Open mjstahl opened this issue 6 years ago • 8 comments

Every time I start a new project running steal and I want to use Chai or Mocha (or many other popular packages that are escaping me right now) I go look up how to set up the meta and map properties in steal's configuration.

I believe packages that are used a lot (we can judge that by looking at projects that Bitovi is currently developing) we should include meta and map properties pre-configured.

mjstahl avatar May 10 '18 12:05 mjstahl

@matthewp can one package be configured from another package?

@mjstahl instead of bundling it with steal, and having to support changes to these other packages (and possibly handling different versions) ((and having to change steal's version number if things break)) I think we should either:

  • Create steal-chai, steal-mocha packages like the steal-qunit package.
  • Support "configuration" packages. You could make the configuration in these packages.

justinbmeyer avatar May 10 '18 12:05 justinbmeyer

Actually, there is a steal-mocha: https://github.com/stealjs/steal-mocha (no steal-chai)

justinbmeyer avatar May 10 '18 13:05 justinbmeyer

I was trying to avoid the User having to think /at all/ about steal's configuration (which is probably not 100% achievable, but I am good with 80%-95%). By requiring them to install steal-mocha they would have to know why which I think would defeat the purpose. That is unless steal imports steal-mocha.

I think a default-configurations repo would be good assuming steal itself imported and used it, and we didn't require the user to npm install it and configure it in some way.

I look at this as more of a quality of life issue, and in many cases steal looks like magic (until it doesn't and you don't know why), so /any/ way we can continue making it appear to be magical (removing as much configuration as possible) the better.

mjstahl avatar May 10 '18 13:05 mjstahl

I think the opposite would be better: make things less magical so it’s easier to understand and support in the future.

I think a page in the docs that explains how to set up popular packages (at specific versions) would be really useful.

chasenlehara avatar May 10 '18 17:05 chasenlehara

So what if we had a steal-popular-packages npm package that a dev just had to install that then autoconfigured? That would avoid the needing to include that stuff in steal but also make it super easy to use. Would that be an 85% solution?

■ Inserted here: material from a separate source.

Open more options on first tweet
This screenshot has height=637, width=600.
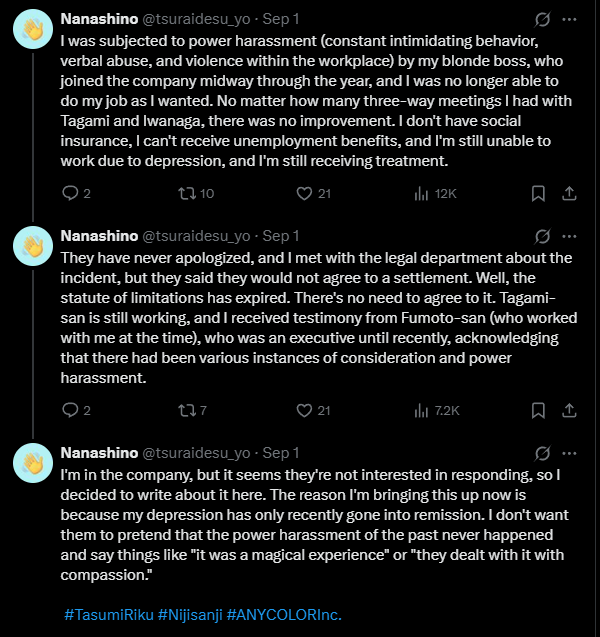coord(569,19)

matthewp avatar May 10 '18 18:05 matthewp

I think that is a good compromise.

mjstahl avatar May 11 '18 13:05 mjstahl

Proposal

tldr; Provide a new package that has preconfigurations for a variety of popular npm packages.

This was discussed on a recent live stream.

Problem

As stated in this issue, certain packages always need configuration, like jQuery widgets in Bootstrap, or those that need to use a global build like Chai. Having to remember to configure these in each of your projects can be tedious.

Solution

Create a new package, perhaps steal-preconfigured that includes configurations for a variety of popular npm packages. Users can contribute to this project by adding their own configurations.

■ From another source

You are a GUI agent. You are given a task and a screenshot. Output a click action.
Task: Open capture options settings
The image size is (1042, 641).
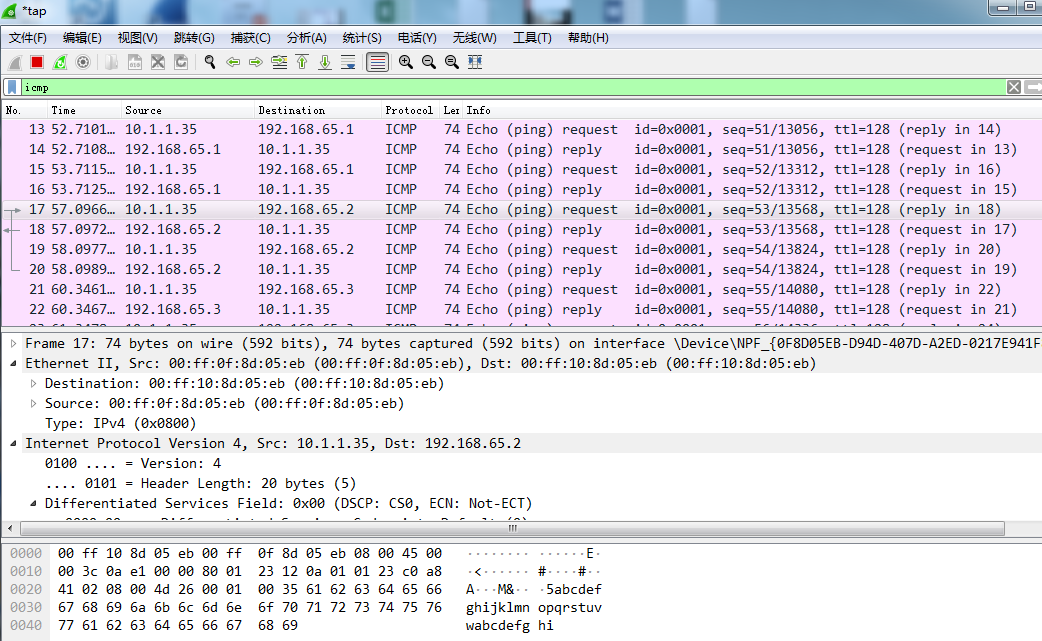[84, 61]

Secondarily, improve the documentation around popular packages on stealjs.com. In particular, point to existing Steal packages that handle the integration, such as steal-qunit for QUnit, steal-socket.io for Socket.IO, etc.

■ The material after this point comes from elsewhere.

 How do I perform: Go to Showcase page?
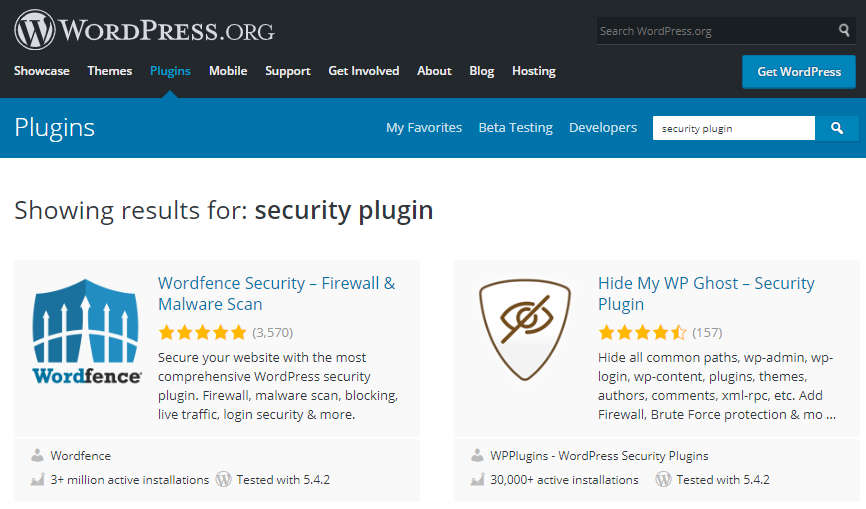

matthewp avatar Jun 01 '18 11:06 matthewp

Is it not perhaps another option to have steal-tools provide a command line interface to perform the configuration for you?

steal-tools -configure jquery steal-tools -configure bootstrap

These configuration could be in some well-defined json "repository" file of sorts so to extend would be a rather simple affair.

Perhaps even a separate steal-tools-configure cli may be an option.